Alex's technical questions


#1

Hey guys, trying to resharpen my technical knowledge, figured I’d make a thread where I ask the questions as they come up so as not to clutter up the forums.

  1. Okay, so now that i’ve got a basic grasp of how the minting protocol works, some questions about current development. When we’re talking about parity with bitcoin v0.8 we’re mostly (only?) talking about levelDB migration? Or also the bloom filter… the bloom filter is the thing that made it possible to have light wallets, is my understanding? And that would seem to not be relevant to peercoin. And I’m guessing the levelDB upgrade is motivated by the future implementation of transaction pruning in new blocks. Is that all basically correct?

*below this has been answered
1:Currently trying to figure out how minting works, and I’ve just realized that I don’t actually know how the protocol is determining exactly when blocks are found (as opposed to which order they were found in) I know that it’s necessary the protocol know when they were found, or at least how much time took place between them being found to adjust the difficulty (for bitcoin, not peercoin), so what am I missing here? It can’t just be a timestamp from my computer, cause I could fake that. How is this done.

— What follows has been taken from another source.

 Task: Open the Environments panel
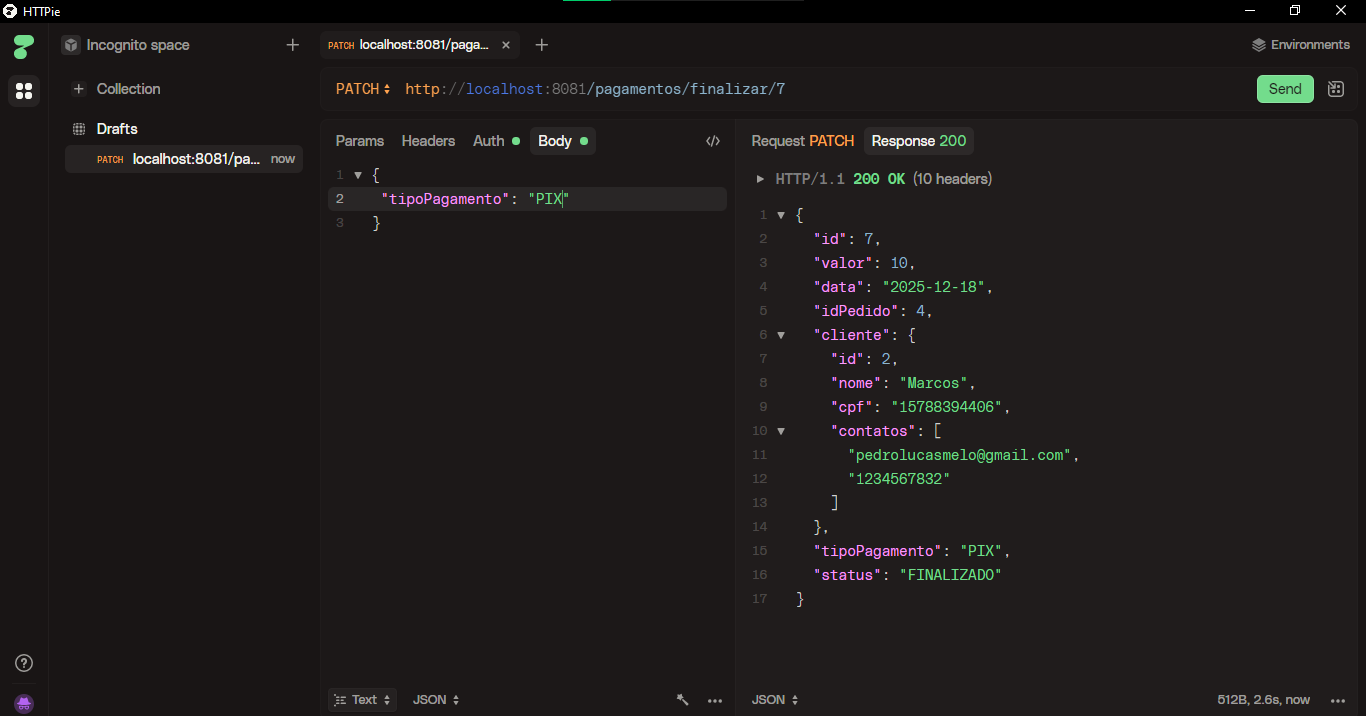click(x=1300, y=45)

2: In the peercoin white paper, under Checkpoint: Protection of History there seems to be mention of an attack vector having to do with hoarding coin age and then minting it over a short time to make double spends practical with a much smaller fraction of the total coins, so long as you’re willing to wait between attacks. I seem to remember this being a solved problem now, but I can’t remember how. This is not quite the duplicate stake problem, as I can be as many ‘signatures of different owners’ (I’m not sure what owner means in this context. That sounds like something a wallet would determine, rather than the protocol) but surely I can be as many owners as I please if I don’t mind diluting my hoard.


#3

Chaintrust uses difficulty now not coinage so 2) is not a problem. 1) works because you can only hash once per timestamp and no one will accept time stamps in the future. So your timestamp is basically how you are minting and how the protocol limits people from finding PoS blocks using work. Because you only get to try once a second, you will try every second since the last block and you won’t timestamp in the future because you’ll get rejected and orphaned.


#4

Thanks. I was confused because bitcoin v0.6 defined time in a trickier way than PPC:

bitcoin v0.6:
// Threshold for nLockTime: below this value it is interpreted as block number, otherwise as UNIX timestamp.
static const int LOCKTIME_THRESHOLD = 500000000; // Tue Nov 5 00:53:20 1985 UTC

PPC
static const int64 nMaxClockDrift = 2 * 60 * 60; // two hours

But moving on to how the actual minting happens. So the timestamp is limiting the search space by only having valid seeds and they’re somehow related to your timestamp +x seconds (after 30 days)… or … not quite because then you could predict when your next valid mint block would be even though it isn’t valid till that time… or does that not matter? Also that explanation doesn’t cover why 90 days + have optimum probability to mint so obviously something is evading me.

Or is it that you stake X coins, and they mature up to 90 days, at which point, you’re getting X hashes * 90 per second. In which case… where are the hashes actually coming from, are you being issued valid hashes by something?


#5

here is an outdated description how to find a stake aka mint a block:

nowadays peercoin has a floating stakemodifier which reduces the ability to forecast a mint by 21 days.

if you can read javascript, here is how it is done:


#6

Ah thanks, this looks excellent. If my initial read over was accurate, what you were saying was : you’re always getting 1 hash per second , and that hash needs to come out to a lower 32 bit number than your coin days staked - but because your coin days staked increases up to 90 days you’ll mint as soon as your coin days eclipses one of your hashes? uh… Except if you were unlucky and made it to 90 days in which case, you’d be right back where you started… so probably not quite. Well, I’ll reread it after a nap.

***Ah, I think it just came to me. I thought it mattered that there should be an exponential increase in your probability to mint, because it had to work out to minting 1% a year. There’s no exponential increase in probability. You only mint on your current hash, it’s just 3x more likely after 90 days instead of 30 days, and you’re awarded a fraction of that 1% depending on the last time you had a transaction, so being extremely unlucky only loses you some compounded interest.